_EXERCISE DIRECTIONS:_
In the listing that follows, the range to quote begins at the line that has "Given: Click the Create Event button" and ends after the line that has "The width and height of the screenshot is (832, 430)."; quote it verbatim and add nothing.

_RECORD EXTRACTS:_
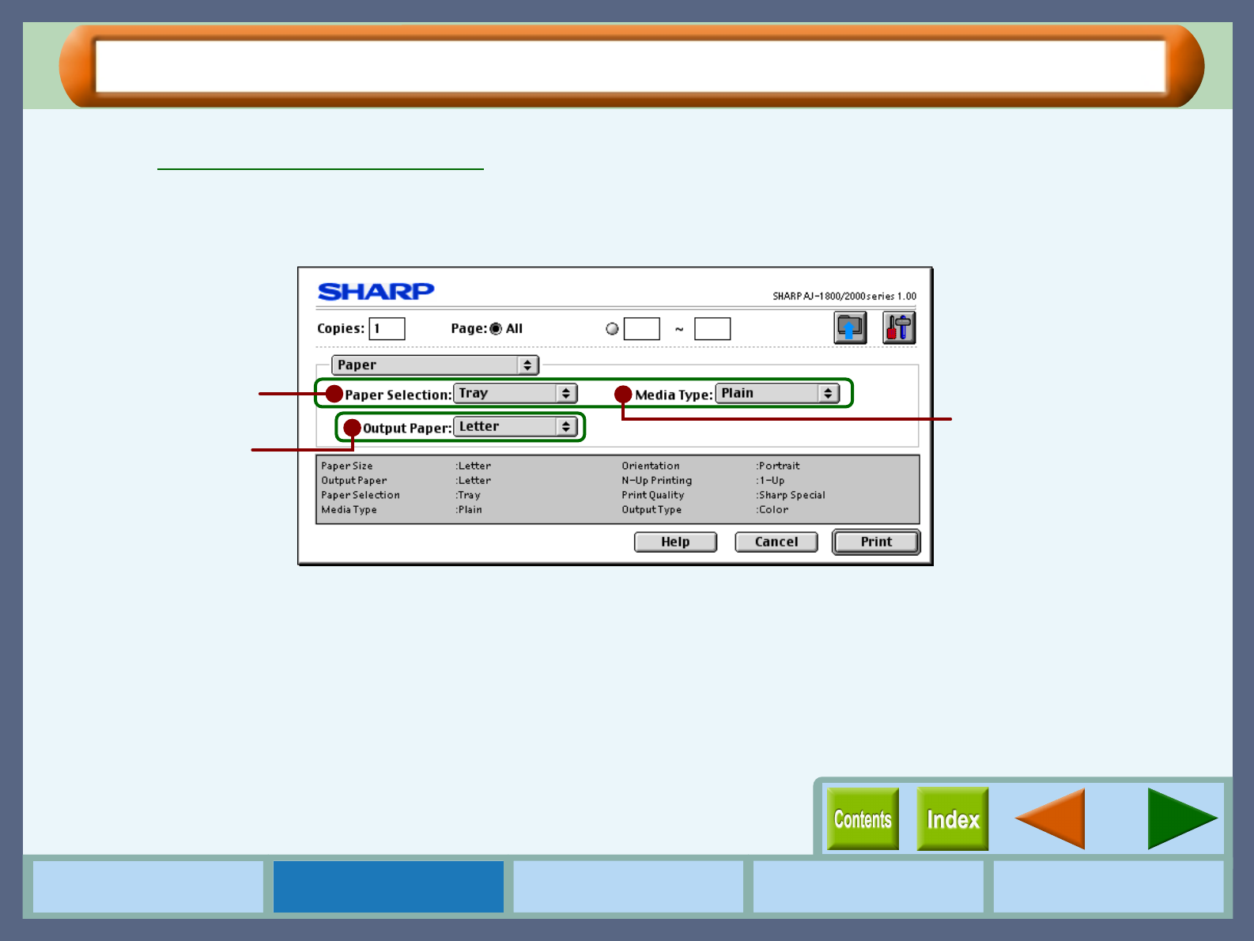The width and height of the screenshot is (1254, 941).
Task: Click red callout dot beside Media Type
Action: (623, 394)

--

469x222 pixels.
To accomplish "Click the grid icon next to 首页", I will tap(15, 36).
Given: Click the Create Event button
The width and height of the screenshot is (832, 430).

_EXERCISE SOLUTION:_
Given: Click the Create Event button
The width and height of the screenshot is (832, 430).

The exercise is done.